## [What this task involves]
From the records below, set down exactly the lines starting with the line that contains "Bebek Yüzlü (684, 39)" and going on through the line that contains "İsim fiil nasıl bulunur (211, 1785)". Nothing else is wanted.

## [Task data]
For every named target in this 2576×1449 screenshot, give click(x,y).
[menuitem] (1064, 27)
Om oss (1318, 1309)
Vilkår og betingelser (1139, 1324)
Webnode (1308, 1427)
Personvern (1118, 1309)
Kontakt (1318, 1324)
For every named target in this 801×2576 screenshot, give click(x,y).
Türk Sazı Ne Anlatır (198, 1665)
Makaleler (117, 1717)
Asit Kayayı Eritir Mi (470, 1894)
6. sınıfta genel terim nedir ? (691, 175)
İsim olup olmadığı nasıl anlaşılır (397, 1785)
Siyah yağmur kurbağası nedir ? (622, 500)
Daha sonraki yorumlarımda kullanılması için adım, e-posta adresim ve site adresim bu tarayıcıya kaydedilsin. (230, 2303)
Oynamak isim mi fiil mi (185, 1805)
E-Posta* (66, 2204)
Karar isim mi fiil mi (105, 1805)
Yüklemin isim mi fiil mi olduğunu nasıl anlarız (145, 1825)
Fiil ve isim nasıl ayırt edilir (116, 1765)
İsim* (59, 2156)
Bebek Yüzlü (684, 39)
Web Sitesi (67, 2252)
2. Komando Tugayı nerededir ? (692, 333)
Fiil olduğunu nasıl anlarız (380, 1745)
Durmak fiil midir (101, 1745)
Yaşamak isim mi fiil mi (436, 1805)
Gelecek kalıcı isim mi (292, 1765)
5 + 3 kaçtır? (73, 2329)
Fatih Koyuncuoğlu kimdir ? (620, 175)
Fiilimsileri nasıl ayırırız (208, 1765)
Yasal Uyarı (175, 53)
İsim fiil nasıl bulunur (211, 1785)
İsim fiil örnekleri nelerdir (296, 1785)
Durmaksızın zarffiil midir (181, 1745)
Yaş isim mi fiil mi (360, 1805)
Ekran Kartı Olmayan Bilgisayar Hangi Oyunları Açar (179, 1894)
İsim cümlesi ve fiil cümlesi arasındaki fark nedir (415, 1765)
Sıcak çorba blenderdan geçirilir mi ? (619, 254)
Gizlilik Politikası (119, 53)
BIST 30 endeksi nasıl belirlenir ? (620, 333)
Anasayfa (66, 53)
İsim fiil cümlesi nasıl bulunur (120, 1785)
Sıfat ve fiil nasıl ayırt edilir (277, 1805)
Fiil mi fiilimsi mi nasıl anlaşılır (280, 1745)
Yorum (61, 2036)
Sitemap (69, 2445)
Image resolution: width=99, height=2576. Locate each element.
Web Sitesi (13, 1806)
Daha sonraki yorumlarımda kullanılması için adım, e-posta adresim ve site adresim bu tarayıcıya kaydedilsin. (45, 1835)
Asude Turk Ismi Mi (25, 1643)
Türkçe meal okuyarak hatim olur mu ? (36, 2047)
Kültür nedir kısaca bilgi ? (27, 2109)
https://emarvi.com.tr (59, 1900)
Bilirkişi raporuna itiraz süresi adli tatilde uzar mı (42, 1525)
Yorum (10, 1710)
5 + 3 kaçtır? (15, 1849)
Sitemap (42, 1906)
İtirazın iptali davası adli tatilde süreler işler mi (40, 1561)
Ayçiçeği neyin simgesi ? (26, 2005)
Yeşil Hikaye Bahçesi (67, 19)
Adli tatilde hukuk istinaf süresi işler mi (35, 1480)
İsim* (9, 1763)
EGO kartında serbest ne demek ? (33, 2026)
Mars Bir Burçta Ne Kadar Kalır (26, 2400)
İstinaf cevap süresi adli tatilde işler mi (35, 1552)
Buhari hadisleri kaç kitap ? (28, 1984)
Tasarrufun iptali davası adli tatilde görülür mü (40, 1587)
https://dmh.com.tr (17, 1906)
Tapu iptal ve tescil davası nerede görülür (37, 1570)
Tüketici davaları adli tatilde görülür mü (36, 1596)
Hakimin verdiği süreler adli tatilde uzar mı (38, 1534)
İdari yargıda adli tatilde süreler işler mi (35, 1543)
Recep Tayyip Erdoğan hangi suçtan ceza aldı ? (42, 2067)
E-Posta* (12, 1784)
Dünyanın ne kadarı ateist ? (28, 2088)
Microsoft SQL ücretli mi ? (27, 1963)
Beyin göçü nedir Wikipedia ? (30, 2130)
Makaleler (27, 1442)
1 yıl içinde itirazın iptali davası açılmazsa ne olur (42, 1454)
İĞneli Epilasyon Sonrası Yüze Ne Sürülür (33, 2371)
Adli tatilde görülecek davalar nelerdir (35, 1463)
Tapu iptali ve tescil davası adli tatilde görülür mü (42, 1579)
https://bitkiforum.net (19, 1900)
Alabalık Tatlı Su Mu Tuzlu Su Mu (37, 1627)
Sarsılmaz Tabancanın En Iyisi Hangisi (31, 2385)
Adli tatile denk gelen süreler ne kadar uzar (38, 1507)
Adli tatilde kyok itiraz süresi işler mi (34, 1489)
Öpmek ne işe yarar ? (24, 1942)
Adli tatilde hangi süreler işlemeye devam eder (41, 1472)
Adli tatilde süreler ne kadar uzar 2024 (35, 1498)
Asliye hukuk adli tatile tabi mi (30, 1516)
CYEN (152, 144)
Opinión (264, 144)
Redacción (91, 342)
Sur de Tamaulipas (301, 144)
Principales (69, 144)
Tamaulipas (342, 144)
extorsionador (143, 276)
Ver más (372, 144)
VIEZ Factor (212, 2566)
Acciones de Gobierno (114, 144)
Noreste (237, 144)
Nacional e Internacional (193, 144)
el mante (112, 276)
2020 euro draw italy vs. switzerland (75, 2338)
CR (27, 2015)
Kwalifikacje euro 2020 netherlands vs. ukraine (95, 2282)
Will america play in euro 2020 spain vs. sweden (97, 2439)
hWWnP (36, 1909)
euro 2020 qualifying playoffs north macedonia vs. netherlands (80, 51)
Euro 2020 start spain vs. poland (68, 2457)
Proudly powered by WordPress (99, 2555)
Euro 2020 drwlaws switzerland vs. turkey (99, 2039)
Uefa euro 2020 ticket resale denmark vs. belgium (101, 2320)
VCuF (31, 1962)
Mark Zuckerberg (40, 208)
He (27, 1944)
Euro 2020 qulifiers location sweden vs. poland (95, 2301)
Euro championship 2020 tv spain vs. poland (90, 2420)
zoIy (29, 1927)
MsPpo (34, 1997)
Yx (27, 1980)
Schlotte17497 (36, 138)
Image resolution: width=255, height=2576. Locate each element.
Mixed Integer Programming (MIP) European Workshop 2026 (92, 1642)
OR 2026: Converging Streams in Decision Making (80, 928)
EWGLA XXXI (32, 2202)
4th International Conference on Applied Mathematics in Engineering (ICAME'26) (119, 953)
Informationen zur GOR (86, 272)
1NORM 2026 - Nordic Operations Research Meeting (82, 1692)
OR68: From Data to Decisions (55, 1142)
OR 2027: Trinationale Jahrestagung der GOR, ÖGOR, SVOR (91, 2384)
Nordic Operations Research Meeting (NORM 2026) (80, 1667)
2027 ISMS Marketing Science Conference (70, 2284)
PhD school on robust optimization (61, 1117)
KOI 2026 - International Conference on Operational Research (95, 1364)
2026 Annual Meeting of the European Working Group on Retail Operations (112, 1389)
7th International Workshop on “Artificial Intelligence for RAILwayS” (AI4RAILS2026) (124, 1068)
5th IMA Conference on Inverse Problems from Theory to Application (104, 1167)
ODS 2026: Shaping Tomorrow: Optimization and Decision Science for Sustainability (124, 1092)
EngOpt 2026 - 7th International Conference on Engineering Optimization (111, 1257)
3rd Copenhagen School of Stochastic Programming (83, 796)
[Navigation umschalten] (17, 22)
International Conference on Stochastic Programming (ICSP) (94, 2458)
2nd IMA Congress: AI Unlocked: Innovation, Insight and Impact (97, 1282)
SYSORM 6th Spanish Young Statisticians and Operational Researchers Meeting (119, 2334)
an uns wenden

## [Task result]
Bebek Yüzlü (684, 39)
Web Sitesi (67, 2252)
2. Komando Tugayı nerededir ? (692, 333)
Fiil olduğunu nasıl anlarız (380, 1745)
Durmak fiil midir (101, 1745)
Yaşamak isim mi fiil mi (436, 1805)
Gelecek kalıcı isim mi (292, 1765)
5 + 3 kaçtır? (73, 2329)
Fatih Koyuncuoğlu kimdir ? (620, 175)
Fiilimsileri nasıl ayırırız (208, 1765)
Yasal Uyarı (175, 53)
İsim fiil nasıl bulunur (211, 1785)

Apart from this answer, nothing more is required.